The earnings data reveals a company in strong revenue growth phase capturing DX market demand, with top-line expansion of 21.1% and full-year guidance projecting 27.1% growth demonstrating market traction. However, profitability quality shows concerning deterioration, as operating margin compressed 2.3 percentage points to 8.9% due to SG&A expenses growing 27.2%, faster than revenue growth. This indicates challenges in achieving operational leverage despite scale expansion. The most significant structural concern is cash conversion quality, with operating cash flow to net income ratio of only 0.25x, far below healthy thresholds, driven by 2.3B yen increase in trade receivables and working capital absorption. This suggests revenue recognition is outpacing cash collection, creating a timing mismatch that constrains financial flexibility. The company maintains financial health with 67.2% equity ratio, 289.6% current ratio, and minimal leverage at 0.05x debt-to-equity, providing balance sheet stability and capacity to weather operational challenges. Zero dividend policy and negative free cash flow of -0.1B yen reflect prioritization of growth investment over shareholder returns, appropriate given the cash generation profile. Key forward-looking considerations include whether management can improve billing and collection cycles to normalize cash conversion, control SG&A expense growth to restore operating leverage, and sustain revenue momentum to achieve guidance targets.
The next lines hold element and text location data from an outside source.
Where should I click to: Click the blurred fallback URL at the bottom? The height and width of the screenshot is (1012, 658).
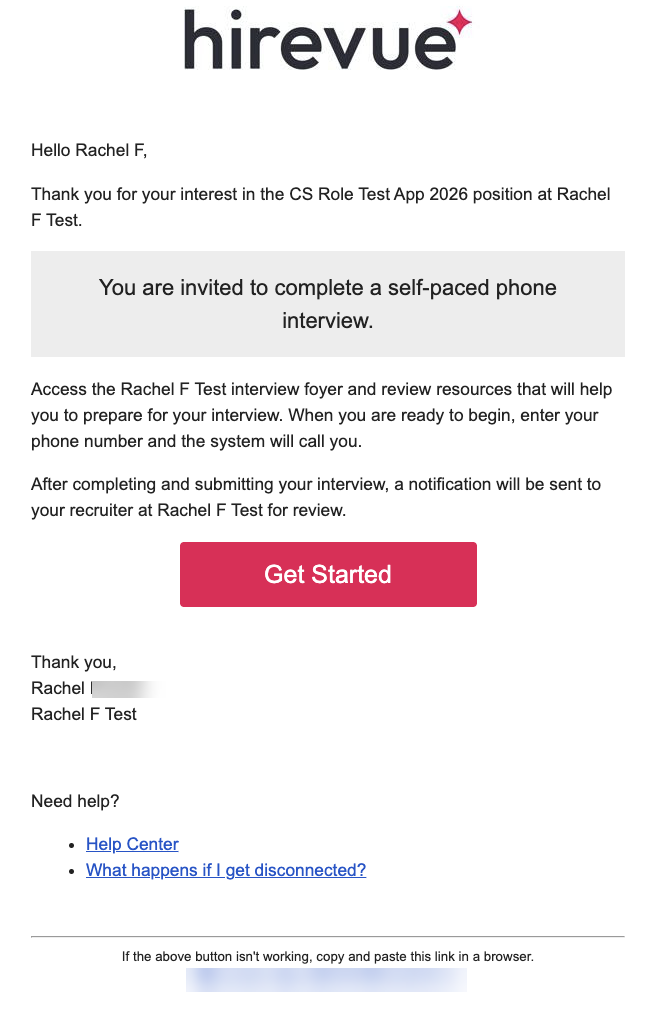point(326,979)
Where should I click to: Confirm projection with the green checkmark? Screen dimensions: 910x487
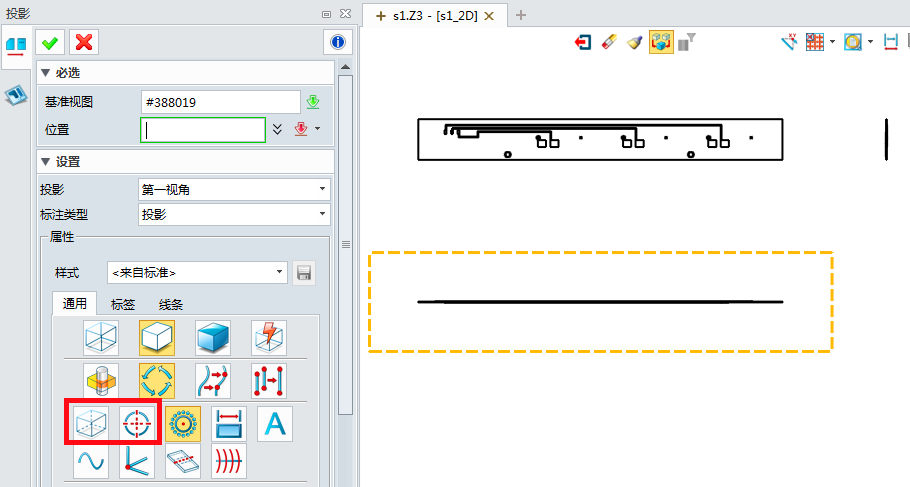[50, 42]
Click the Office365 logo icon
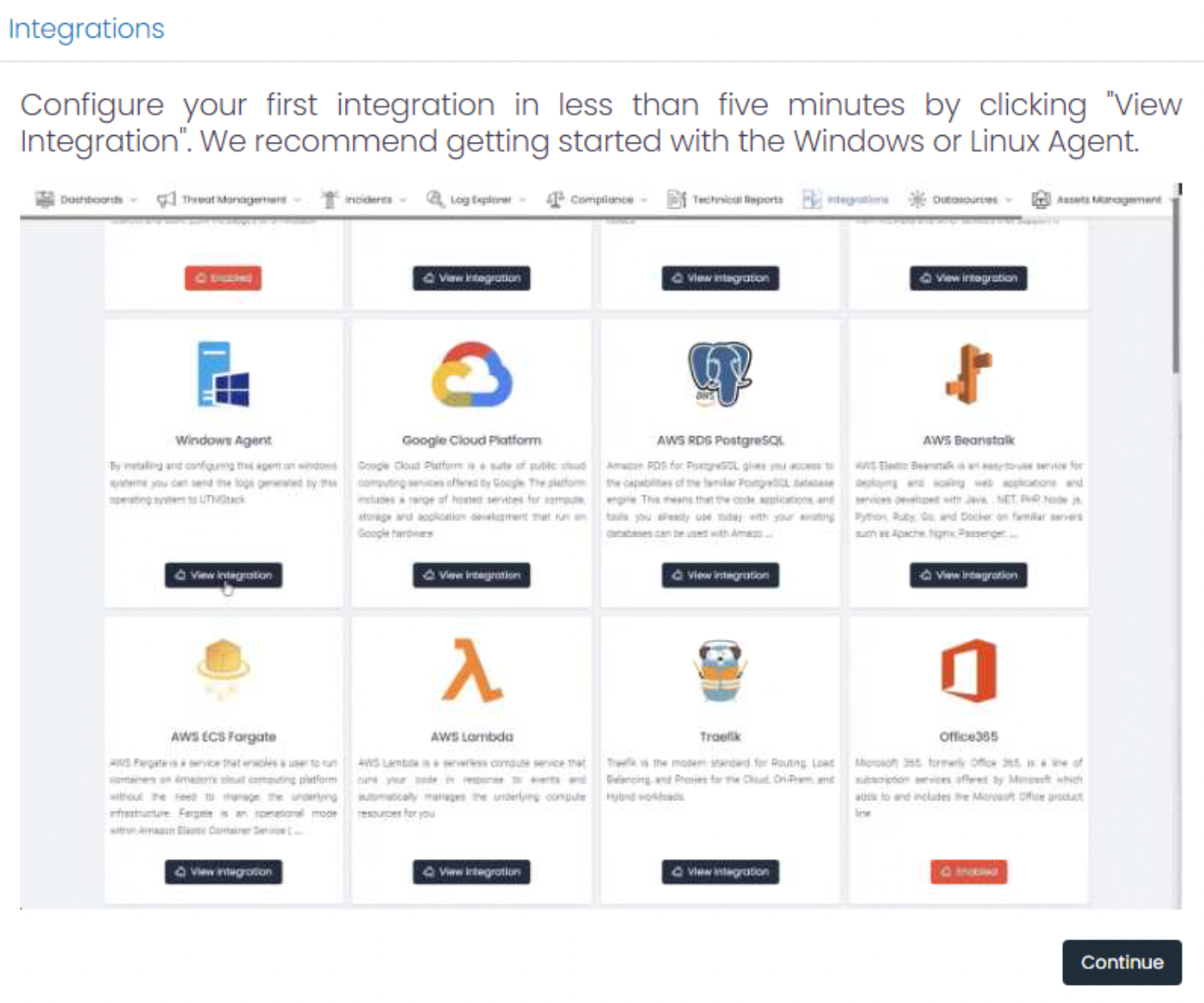Viewport: 1204px width, 1003px height. point(969,670)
Progress rates of 78.7% revenue and 81.0% operating income through Q2 suggest favorable near-term trajectory, though second-half deceleration implied by guidance warrants monitoring.
This report was automatically generated by AI analyzing XBRL earnings data as an earnings analysis tool. This is not a recommendation to invest in any specific security. Industry benchmarks are reference information compiled from publicly available earnings data. Please make investment decisions at your own responsibility and consult professionals as needed.